Ein Blog geht auf Reisen


Das Reiseportal weg.de hat ein Reiseblog gestartet, Don Alphonso hat es in einer Polemik über kommerzielle Blogprojekte abgewatscht, und daraus hat sich eine Kontroverse entwickelt, die ich natürlich hochinteressant finde: weil sich der Streit in ein Territorium begibt, in dem ich mich doch ein bißchen auskenne, schließlich hab ich oft genug in der Reisebranche zu tun, und das auch ganz bodenständig in der Organisation und Durchführung von Reisen vor Ort. Ich höre aus erster Hand die Geschichten, warum jemand wohin verreisen möchte, wie er oder sie sich dabei informiert, welche Bücher dabei gelesen und welche Websites besucht werden. Ich denke also, dass ich ein paar gute Gründe weiß, was in einem Blog über das Reisen drin stehen müßte und warum der Reiseblog – zumindest in der aktuellen Form – ebensowenig funktionieren dürfte wie ähnliche Projekte vom Focus oder von HLX.

Es hilft vielleicht, erst mal die unterschiedlichen Positionen aufzudröseln: Das Argument von Don Alphonso ist ja, dass die meisten kommerziellen Blogs vor die Wand fahren, weil sie nicht wirklich mit einem Interesse an der Sache gemacht werden, sondern nur, um einen gerade aktuellen Hype abzugreifen. Wenn man sich die Blogs anschaut, die bisher von Medien- und anderen Unternehmen so ins Netz gestellt worden, wird man ihm da nur beipflichten können: Die Inhalte sind meist beliebig und austauschbar, unterscheiden sich in nichts von dem, was in den Zeitungen und Magazinen als Kolumnen rubriziert wird und werden – wenn überhaupt – auch nur gelegentlich aktualisiert. Das, was Blogs eigentlich ausmacht, nämlich nicht nur Publikations-, sondern auch Kommunikationsmedium zu sein, Diskussion und Austausch einzuleiten, das findet da überhaupt nicht statt. Wo es die Kommentar- und Trackbackfunktion gibt, ist sie meist nichts anderes als ein automatisierter Leserbriefkasten.

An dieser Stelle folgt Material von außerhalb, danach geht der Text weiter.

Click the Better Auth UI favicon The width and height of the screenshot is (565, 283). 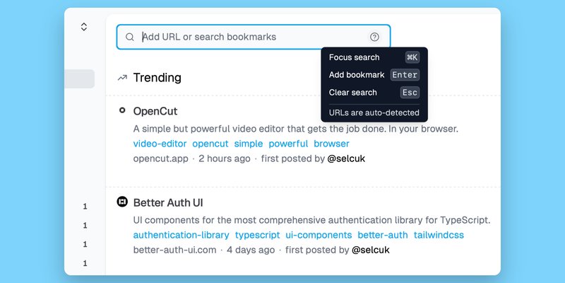[x=122, y=202]
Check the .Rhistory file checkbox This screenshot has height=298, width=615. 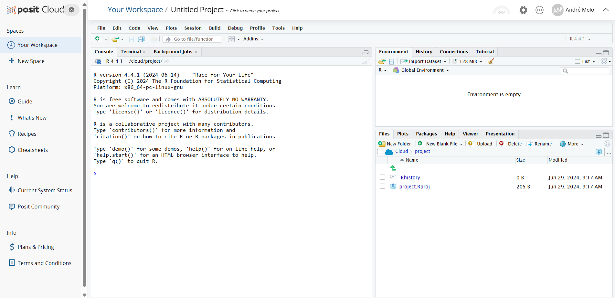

Wie Don Alphonso sich ein Blog vorstellen kann, in dem es ums Reisen geht, das schreibt er auch:

Ich will das Rauschen der Brandung hören, ich will da jemand haben, der mit dem Roadster am Gardasee entlangfährt und Matia Bazar hört und mir das erzählt, ich will den Duft kroatischer Pinien, ich will will schöne Geschichten aus schönen Ländern und ganz sicher keine Erinnerung an den Glos und eine umgeschriebene Agenturmeldung über ein Treppenrennen in New York.

Das ist eindeutig genug, aber geben wir der Sache der Einfachheit halber einen Namen und nennen es: ein feuilletonistisches Blog.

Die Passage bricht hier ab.